_Texte:_
Ni faiblesse ni fébrilité : la fragilité navigue entre plusieurs signifiants. Si l’épopée a souvent glorifié la force, la vertu et le courage, n’est-il pas temps de lui redonner ses lettres de noblesse en vertu de ses ressources spirituelles ?
De l’Iliade aux films d’action contemporains en passant par la chanson de geste médiévale, la figure du héros se confond avec celle du belligérant, dont la force et les qualités morales sont exaltées. L’héroïsme est dès lors compris comme puissance virile et inébranlable. Dans l’imaginaire collectif, le héros ne peut pas et ne doit pas faillir. Pourtant, la flèche tirée par Pâris nous rappelle que dès l’antiquité, la faiblesse coexiste avec l’invincibilité. Achille n’est pas intouchable. Les sanglots d’Ulysse dans L’Odyssée nous le rappellent.
« Le culte de l’argent-roi est la conséquence de cette exaltation contemporaine de la force ».
Loin de la sagesse antique, la modernité a érigé le modèle de l’être présumé infaillible, débarrassé de ses angoisses et de toute forme de négativité. Ainsi, lorsque les performances d’un sportif diminuent, il est dans le doute. La fragilité d’une personne – physique ou psychique – doit être combattue coûte que coûte pour qu’elle reste qualifiée dans la grande compétition économique qui laisse les plus faibles sur le bas-côté.
Le culte de l’argent-roi est la conséquence de cette exaltation contemporaine de la force. Le culte de la richesse a pour corollaire l’élimination du moins valeureux. Du moins « courageux ». Pourtant, la conscience de notre fragilité est constitutive de notre humanité. Elle en est le fondement. La nier n’équivaut-il pas à rejeter l’humain dans son ensemble ?
Éloge de la fragilité
La définition du Littré est éclairante : « FRAGILE, FRÊLE., Ces deux mots sont, à l’origine, identiquement les mêmes, frêle étant la dérivation ancienne et régulière du latin fragilis, et fragile étant le calque fait postérieurement sur le mot latin. Mais l’usage a mis une différence entre les deux : fragile est ce qui se brise facilement ; frêle est ce qui se soutient à peine. Le verre est fragile, un roseau est frêle ». Nous songeons immédiatement à La Fontaine et à sa fable « Le Chêne et le roseau » et à Blaise Pascal : « L’homme n’est qu’un roseau, le plus faible de la nature, mais c’est un roseau pensant. (…) Mais quand l’univers l’écraserait, l’homme serait encore plus noble que ce qui le tue, parce qu’il sait qu’il meurt, et l’avantage que l’univers a sur lui, l’univers n’en sait rien ». La force de l’homme est donc conscience de sa fragilité.

[Enregistrements issus d'une collection]
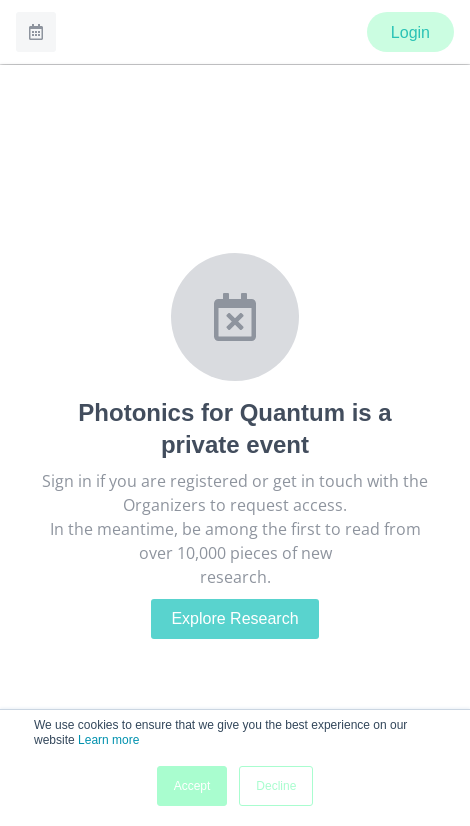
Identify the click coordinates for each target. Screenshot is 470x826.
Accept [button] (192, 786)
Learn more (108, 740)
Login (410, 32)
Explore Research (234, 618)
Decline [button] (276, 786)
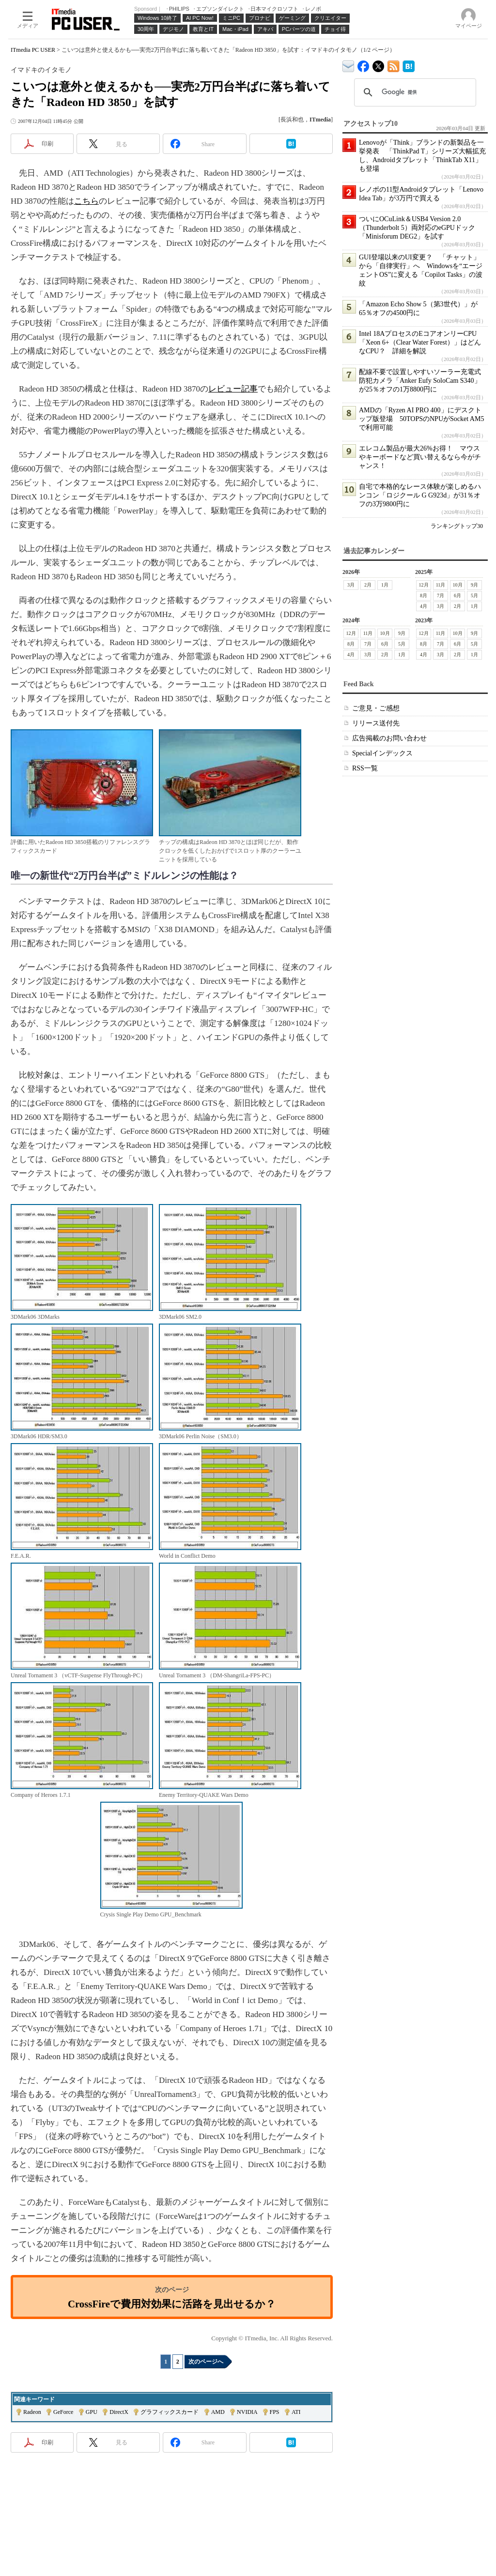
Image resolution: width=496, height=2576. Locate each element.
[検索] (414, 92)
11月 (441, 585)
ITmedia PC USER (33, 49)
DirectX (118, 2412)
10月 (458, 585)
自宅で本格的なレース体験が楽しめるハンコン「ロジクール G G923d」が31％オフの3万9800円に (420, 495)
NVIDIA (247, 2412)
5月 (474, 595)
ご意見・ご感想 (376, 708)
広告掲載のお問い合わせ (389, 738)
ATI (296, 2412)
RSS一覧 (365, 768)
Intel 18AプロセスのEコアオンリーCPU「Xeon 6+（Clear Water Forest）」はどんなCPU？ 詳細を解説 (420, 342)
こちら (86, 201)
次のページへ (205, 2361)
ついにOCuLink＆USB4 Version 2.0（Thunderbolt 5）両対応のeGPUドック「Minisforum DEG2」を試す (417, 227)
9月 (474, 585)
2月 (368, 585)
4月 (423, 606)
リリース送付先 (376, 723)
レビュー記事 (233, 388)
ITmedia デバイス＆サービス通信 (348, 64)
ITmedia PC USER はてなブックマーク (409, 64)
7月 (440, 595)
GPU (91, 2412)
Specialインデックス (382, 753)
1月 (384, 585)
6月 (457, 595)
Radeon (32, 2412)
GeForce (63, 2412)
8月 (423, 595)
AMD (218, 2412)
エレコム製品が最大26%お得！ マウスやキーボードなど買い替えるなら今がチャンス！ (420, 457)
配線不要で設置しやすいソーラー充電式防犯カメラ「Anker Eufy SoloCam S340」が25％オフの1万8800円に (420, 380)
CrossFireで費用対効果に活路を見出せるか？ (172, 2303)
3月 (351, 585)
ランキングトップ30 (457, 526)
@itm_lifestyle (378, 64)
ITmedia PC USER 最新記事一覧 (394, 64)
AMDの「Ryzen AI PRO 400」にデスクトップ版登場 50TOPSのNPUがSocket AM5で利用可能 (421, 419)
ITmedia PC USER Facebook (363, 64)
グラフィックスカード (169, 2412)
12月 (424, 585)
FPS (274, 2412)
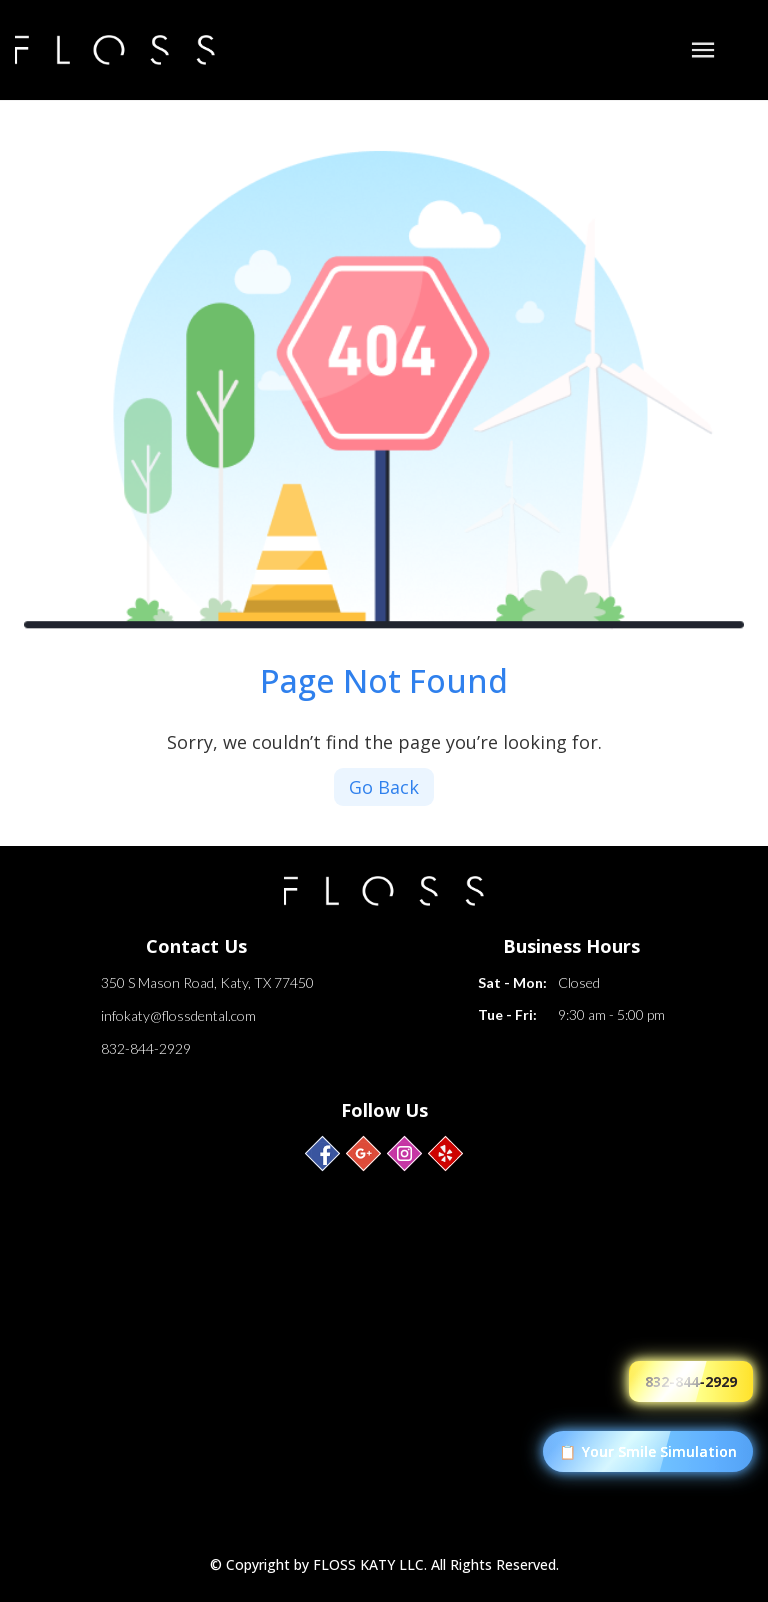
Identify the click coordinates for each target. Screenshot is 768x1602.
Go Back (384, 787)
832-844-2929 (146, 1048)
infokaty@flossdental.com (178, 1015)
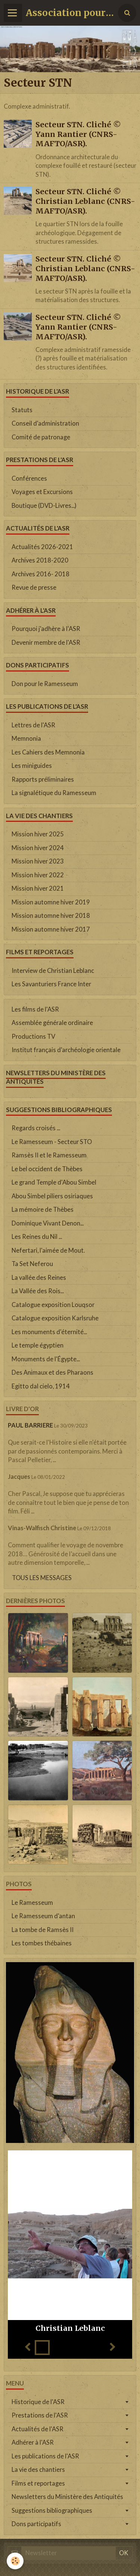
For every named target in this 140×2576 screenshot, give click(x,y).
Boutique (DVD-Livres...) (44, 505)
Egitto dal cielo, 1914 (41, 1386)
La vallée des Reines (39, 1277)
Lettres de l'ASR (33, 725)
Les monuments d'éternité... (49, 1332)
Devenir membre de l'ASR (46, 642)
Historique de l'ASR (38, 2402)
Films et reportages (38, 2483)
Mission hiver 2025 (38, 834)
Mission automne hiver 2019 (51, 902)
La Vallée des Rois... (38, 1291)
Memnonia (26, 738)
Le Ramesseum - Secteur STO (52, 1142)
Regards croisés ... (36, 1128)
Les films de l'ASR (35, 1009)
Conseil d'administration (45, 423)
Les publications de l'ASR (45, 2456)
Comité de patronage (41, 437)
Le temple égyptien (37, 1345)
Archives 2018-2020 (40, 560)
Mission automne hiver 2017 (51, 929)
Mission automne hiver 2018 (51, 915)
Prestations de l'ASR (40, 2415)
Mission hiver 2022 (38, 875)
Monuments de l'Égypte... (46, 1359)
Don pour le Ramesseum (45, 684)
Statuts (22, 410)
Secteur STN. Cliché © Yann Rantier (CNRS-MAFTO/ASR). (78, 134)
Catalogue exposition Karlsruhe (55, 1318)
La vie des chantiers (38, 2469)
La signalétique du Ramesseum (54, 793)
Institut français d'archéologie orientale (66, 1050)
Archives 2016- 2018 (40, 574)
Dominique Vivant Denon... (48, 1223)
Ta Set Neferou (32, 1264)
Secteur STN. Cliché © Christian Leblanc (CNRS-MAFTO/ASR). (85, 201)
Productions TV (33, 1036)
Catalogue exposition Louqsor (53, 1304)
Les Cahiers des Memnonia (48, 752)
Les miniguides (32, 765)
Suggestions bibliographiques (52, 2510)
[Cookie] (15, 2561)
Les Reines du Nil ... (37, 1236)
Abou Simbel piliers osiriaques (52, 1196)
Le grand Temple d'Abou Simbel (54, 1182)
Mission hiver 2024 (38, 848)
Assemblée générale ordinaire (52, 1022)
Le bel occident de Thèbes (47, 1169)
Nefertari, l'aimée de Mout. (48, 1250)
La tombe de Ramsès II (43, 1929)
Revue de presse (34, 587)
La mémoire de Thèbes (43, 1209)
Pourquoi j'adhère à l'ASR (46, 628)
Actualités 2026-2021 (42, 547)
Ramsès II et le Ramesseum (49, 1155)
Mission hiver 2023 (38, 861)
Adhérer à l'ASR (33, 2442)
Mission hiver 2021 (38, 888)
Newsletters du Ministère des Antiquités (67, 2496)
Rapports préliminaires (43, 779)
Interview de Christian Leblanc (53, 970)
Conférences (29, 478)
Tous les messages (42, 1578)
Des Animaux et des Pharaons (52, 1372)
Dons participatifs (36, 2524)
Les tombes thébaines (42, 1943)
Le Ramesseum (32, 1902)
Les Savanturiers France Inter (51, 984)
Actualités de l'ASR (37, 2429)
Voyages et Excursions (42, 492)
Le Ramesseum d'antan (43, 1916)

_À faire:_
1. Recopiez le passage du texte sur la fragilité qui va de « Ni faiblesse ni » jusqu'à « ressources spirituelles ? ».
2. Poursuivez, s'il vous plaît, le texte sur la fragilité à partir de l'endroit où il s'arrête.

_Corrigé des exercices:_
1.
Ni faiblesse ni fébrilité : la fragilité navigue entre plusieurs signifiants. Si l’épopée a souvent glorifié la force, la vertu et le courage, n’est-il pas temps de lui redonner ses lettres de noblesse en vertu de ses ressources spirituelles ?

2.
« De la naissance jusqu’à la crucifixion, la vie du Christ est en elle-même un témoignage de fragilité ».
Dans un essai remarquable publié chez Salvator (Le Souffle et le roseau), Marc Le Boucher pousse encore plus loin la réflexion. Face à la tentation transhumaniste, l’homme moderne perd le sentiment de sa propre finitude. Pire encore : « En dépit du bruit de nos portables, de nos voitures ou de nos avions, du vacarme de nos villes, n’est-ce pas ce sentiment de solitude fragile que nous éprouvons aussi ? ». A travers plusieurs intermèdes touchants, l’auteur délivre la clef pour comprendre l’oeuvre de plusieurs génies : Balzac, Bach (« marbre fissuré »), Mauriac (« roseau écrivant »). La fragilité, symbolisée par exemple par le Père Goriot, est incontournable pour mesurer l’immensité de leurs oeuvres.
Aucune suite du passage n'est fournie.